Bromelain is an enzyme produced from pineapples and is very abundant in the fruit core. Bromelain has anti-inflammatory properties and may also be mucolytic, meaning it can break down the mucosa and remove it from the body. Some people drink pineapple juice daily for cough suppression. However, there may not be enough bromelain in the juice to relieve symptoms.

Existing bromelain supplements may be effective in relieving cough. However, it is best to talk to your doctor before trying new supplements. You may be allergic to bromelain, and the plant can also cause side effects and interfere with medications. People who take blood thinners or certain antibiotics should not take bromelain.


Slippery elm tea for chronic cough treatment at home

Native Americans have traditionally used slippery elm bark to treat cough and digestive problems. Slippery elm is similar to marshmallow root because it contains large amounts of glaze, which helps relieve sore throat and cough. Add 1 tbsp of dried herbs to a cup of hot water to make slippery red elm tea. Soak it for at least 10 minutes before drinking. It is important to note that slippery elm can interfere with drug absorption. Slippery elm are available in powder and capsule form at health stores and online stores.


N-acetylcysteine ​​(NAC)

NAC is another supplement made from amino acid L-cysteine. Its daily dose may reduce the frequency and severity of wet cough by reducing mucus in the airways. A meta-analysis of 13 studies suggests that NAC can significantly reduce symptoms in people with chronic bronchitis. Chronic bronchitis is a long-term inflammation of the airways that causes mucus, cough and other symptoms.

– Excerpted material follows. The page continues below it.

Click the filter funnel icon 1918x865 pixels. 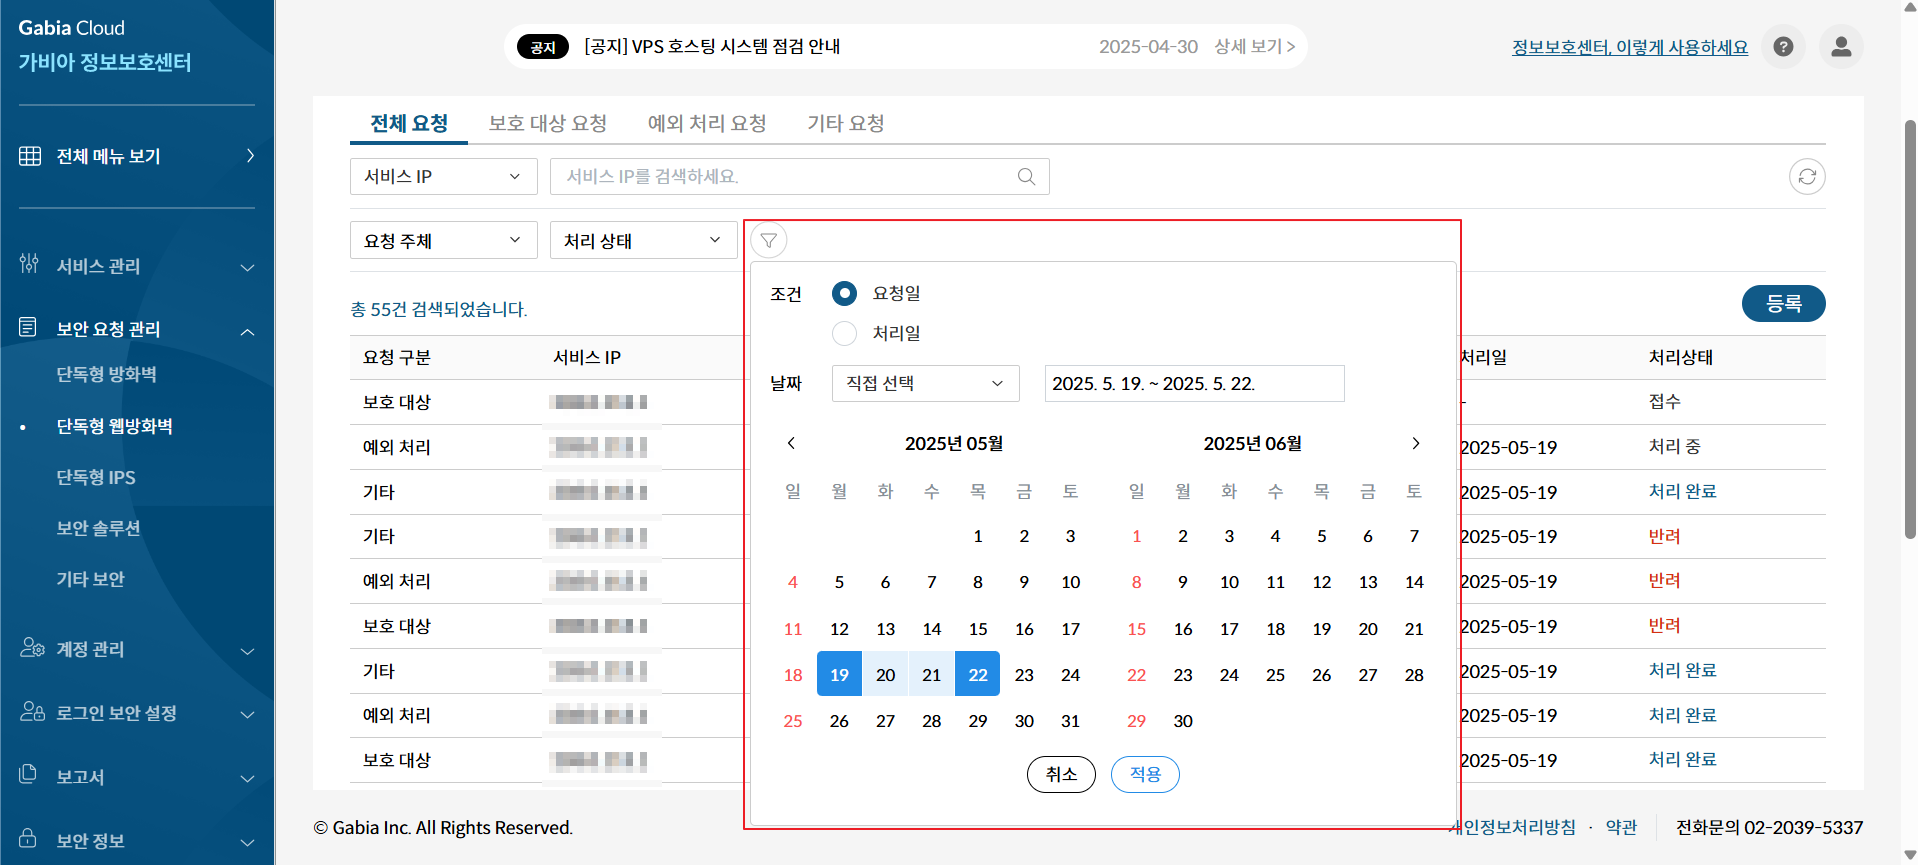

Researchers recommend a daily dose of 600 mg NAC for people with no airway obstruction and 1200 mg if they are blocked. NAC can have severe side effects, including hives, swelling, fever, and difficulty breathing. Anyone considering this method should first talk to their doctor.


Avoid tobacco smoke

Smoking or breathing cigarette smoke can irritate your lungs and can worsen coughs caused by other factors. If you smoke, talk to your doctor about programs and products that can help you quit.

Chronic Cough Treatment


Probiotics do not directly relieve cough, but they can boost the immune system by balancing the bacteria in the gut. A superior immune system can help fight infections or allergies that may cause cough. According to research, a type of probiotic – a bacterium called Lactobacillus – has a moderate advantage in preventing the common cold. Supplements containing Lactobacillus and other probiotics are available at health stores and pharmacies. Some foods are also naturally rich in probiotics, including:

  • Miso soup
  • Natural yogurt
  • Kimchi
  • Sour cabbage

However, the number and variety of probiotic units in foods can vary widely. In addition to eating probiotic-rich foods, it is advisable to take probiotic supplements.